■ **Selected extract**

■ ■ ■

Nondairy milk: Non-dairy milk is an excellent replacement to cow’s milk. Not only do plant-based milk offer all of the vitamins and minerals that are found in cow’s milk, they are also lower in calories, hormone free, and have a longer shelf life. There’s also a large variety to choose from. Some of the varieties include almond milk, soy milk, cashew milk, rice milk, coconut milk, and hemp milk.
Cheese to nutritional yeast
Cheese: Cheese is the #1 source of saturated fat in the American diet which is linked to inflammation and oxidative stress within the body. More than half of the calories in most cheeses are from fat. One cup of American cheese contains a whopping 900 calories, 78 grams of fat, and 4077 mg of sodium. Removing cheese out of your diet is one of the easiest ways to shave away pounds which reducing your risk of developing chronic diseases.
Nutritional Yeast: Nutritional yeast is the deactivated strain of Saccharomyces cerevisiae which is a fungus grown on molasses. Since it’s deactivated, it does not grown or feed once inside the body. It contains all 9 essential amino acids and is a good source of B vitamins, especially vitamin B12. Nutritional yeast provides food with a cheesy taste and is usually sold in the form as a yellow powder or flakes. Nutritional yeast can be sprinkled on top of pasta or added to mashed potatoes and scrambled tofu.

■ ■ ■

Transcribe the stretch of the text on dairy swaps from "Nondairy milk: Non-dairy" through "and hemp milk.". The rows that come next are unrelated to the text on dairy swaps.

■ ■ ■

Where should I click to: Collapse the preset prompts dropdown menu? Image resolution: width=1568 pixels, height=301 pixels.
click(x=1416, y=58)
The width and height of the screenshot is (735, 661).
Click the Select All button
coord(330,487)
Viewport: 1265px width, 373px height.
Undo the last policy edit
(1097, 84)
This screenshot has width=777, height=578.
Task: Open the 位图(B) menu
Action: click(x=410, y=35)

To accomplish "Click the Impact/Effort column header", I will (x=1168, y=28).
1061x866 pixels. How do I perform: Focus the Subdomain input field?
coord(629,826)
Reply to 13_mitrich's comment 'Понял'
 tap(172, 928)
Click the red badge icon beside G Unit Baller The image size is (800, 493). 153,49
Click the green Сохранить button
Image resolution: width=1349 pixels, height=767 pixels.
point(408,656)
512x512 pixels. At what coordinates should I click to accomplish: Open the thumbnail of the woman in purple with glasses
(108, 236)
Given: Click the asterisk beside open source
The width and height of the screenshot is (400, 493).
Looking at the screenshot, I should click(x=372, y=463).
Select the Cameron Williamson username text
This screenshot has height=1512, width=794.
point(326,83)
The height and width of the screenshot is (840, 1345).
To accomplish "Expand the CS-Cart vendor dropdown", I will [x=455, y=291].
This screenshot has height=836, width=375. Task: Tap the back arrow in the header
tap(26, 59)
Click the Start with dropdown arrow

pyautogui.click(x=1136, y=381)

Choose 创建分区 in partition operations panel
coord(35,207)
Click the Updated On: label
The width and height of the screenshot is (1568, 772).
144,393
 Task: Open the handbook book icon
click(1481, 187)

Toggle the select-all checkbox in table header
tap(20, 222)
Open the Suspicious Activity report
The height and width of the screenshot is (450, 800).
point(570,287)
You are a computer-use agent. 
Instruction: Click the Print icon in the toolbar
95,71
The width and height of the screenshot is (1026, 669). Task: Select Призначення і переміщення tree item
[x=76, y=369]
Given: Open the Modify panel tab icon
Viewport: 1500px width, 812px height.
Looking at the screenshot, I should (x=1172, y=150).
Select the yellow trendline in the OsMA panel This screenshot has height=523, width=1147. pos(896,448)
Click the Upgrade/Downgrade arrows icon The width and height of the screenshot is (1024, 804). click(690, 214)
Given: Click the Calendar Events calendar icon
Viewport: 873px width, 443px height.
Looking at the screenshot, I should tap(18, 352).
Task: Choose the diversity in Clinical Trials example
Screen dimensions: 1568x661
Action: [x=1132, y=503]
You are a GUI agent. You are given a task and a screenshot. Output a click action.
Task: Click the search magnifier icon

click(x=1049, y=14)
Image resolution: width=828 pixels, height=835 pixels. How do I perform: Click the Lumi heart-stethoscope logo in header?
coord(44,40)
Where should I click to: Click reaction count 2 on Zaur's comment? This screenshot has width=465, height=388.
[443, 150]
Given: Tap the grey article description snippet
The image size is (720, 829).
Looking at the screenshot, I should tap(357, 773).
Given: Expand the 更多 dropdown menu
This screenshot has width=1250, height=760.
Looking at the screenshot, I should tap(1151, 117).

■ ■ ■

■ **Result of this task**
Nondairy milk: Non-dairy milk is an excellent replacement to cow’s milk. Not only do plant-based milk offer all of the vitamins and minerals that are found in cow’s milk, they are also lower in calories, hormone free, and have a longer shelf life. There’s also a large variety to choose from. Some of the varieties include almond milk, soy milk, cashew milk, rice milk, coconut milk, and hemp milk.